Eleanor McAllister is both an economist and a town planner and has worked for over 25 years in the west of Scotland using both these disciplines in developing and implementing regeneration projects. She was Director of the Glasgow Building’s Preservation Trust in the 80’s and continued to work on capital delivery projects in local government for the next 15 years, including three years as Deputy Director of the Glasgow 1999 Festival Company. Eleanor was also the Managing Director of Clydebank Re-built, one of six Scottish urban regeneration companies. 

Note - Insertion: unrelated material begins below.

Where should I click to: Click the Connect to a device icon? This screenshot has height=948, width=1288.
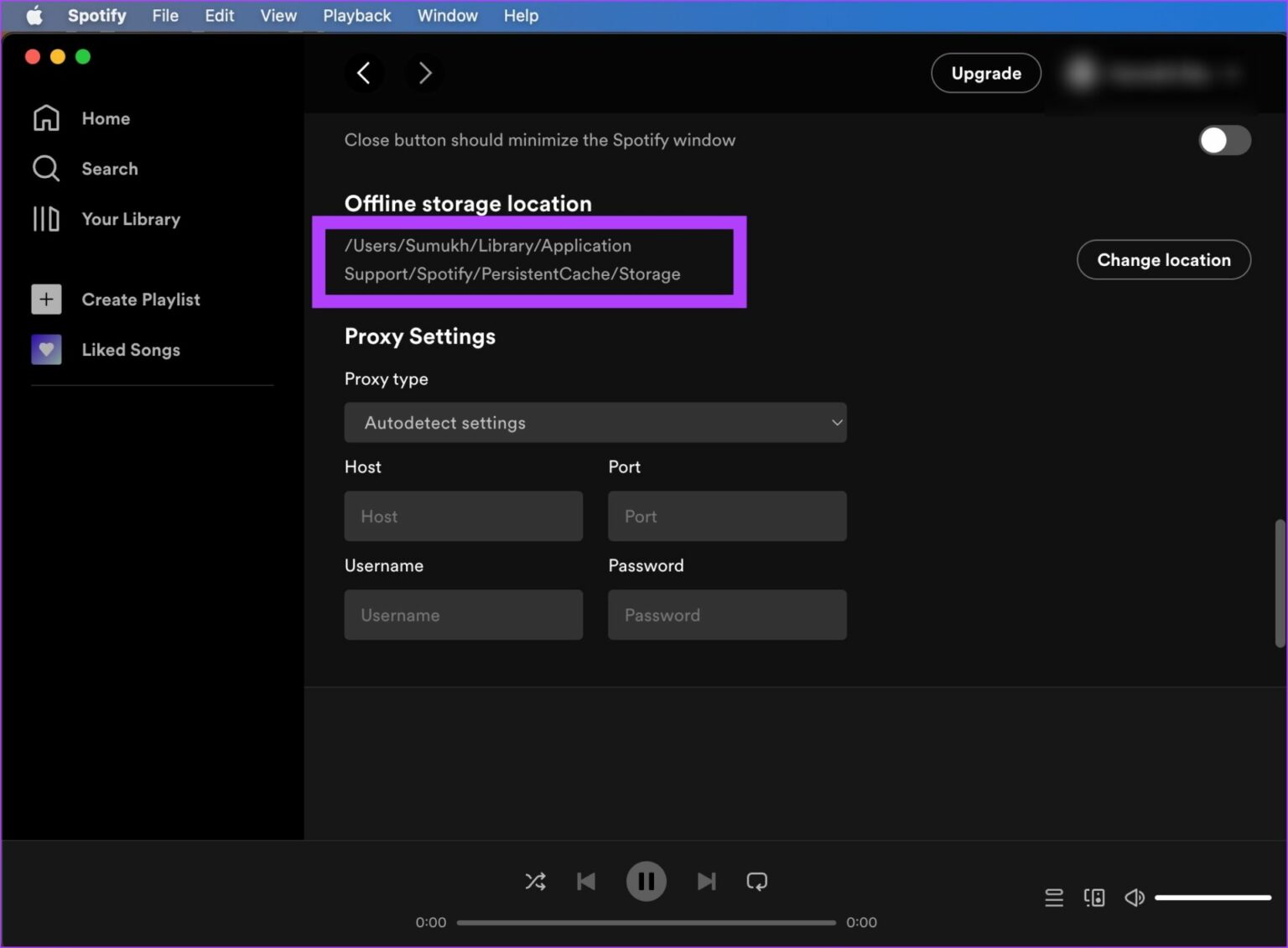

Ade Alao is Head of Investment and Development at Tameside Council and joined the Board in April 2018.  He brings considerable expertise from having held senior roles in local government for over 20 years in regeneration, investment, development, housing, economic growth, and capital project delivery. His previous Non-Executive Director appointments include serving as Chair of Northwards Housing and Vice Chair of Salix Homes - both major housing associations in Greater Manchester.  Ade was project lead for the redevelopment of Ashton Old Baths, the first completed Heritage Enterprise project in England, now a successful innovation centre for emerging businesses in the digital, media and creative sectors.

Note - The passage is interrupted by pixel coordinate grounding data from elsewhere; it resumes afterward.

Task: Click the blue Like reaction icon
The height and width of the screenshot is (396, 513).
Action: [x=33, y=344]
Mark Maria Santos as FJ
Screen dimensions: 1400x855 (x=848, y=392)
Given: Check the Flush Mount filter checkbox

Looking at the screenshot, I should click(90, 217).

Karen Latimer had an early career as a library building consultant before working in university libraries specialising in architecture and planning and then moving into library management. In parallel with her professional career she has over 35 years’ experience in the architectural heritage sector in Northern Ireland and is currently on the Board of Hearth Historic Buildings Trust (previously Hearth Housing Association and Revolving Fund which she chaired 2000-2015) and is Publications Editor for the Ulster Architectural Heritage Society. She also served on the Historic Buildings Council for Northern Ireland, The Irish Landmark Trust and the Royal Society of Ulster Architects Practice Services Scheme.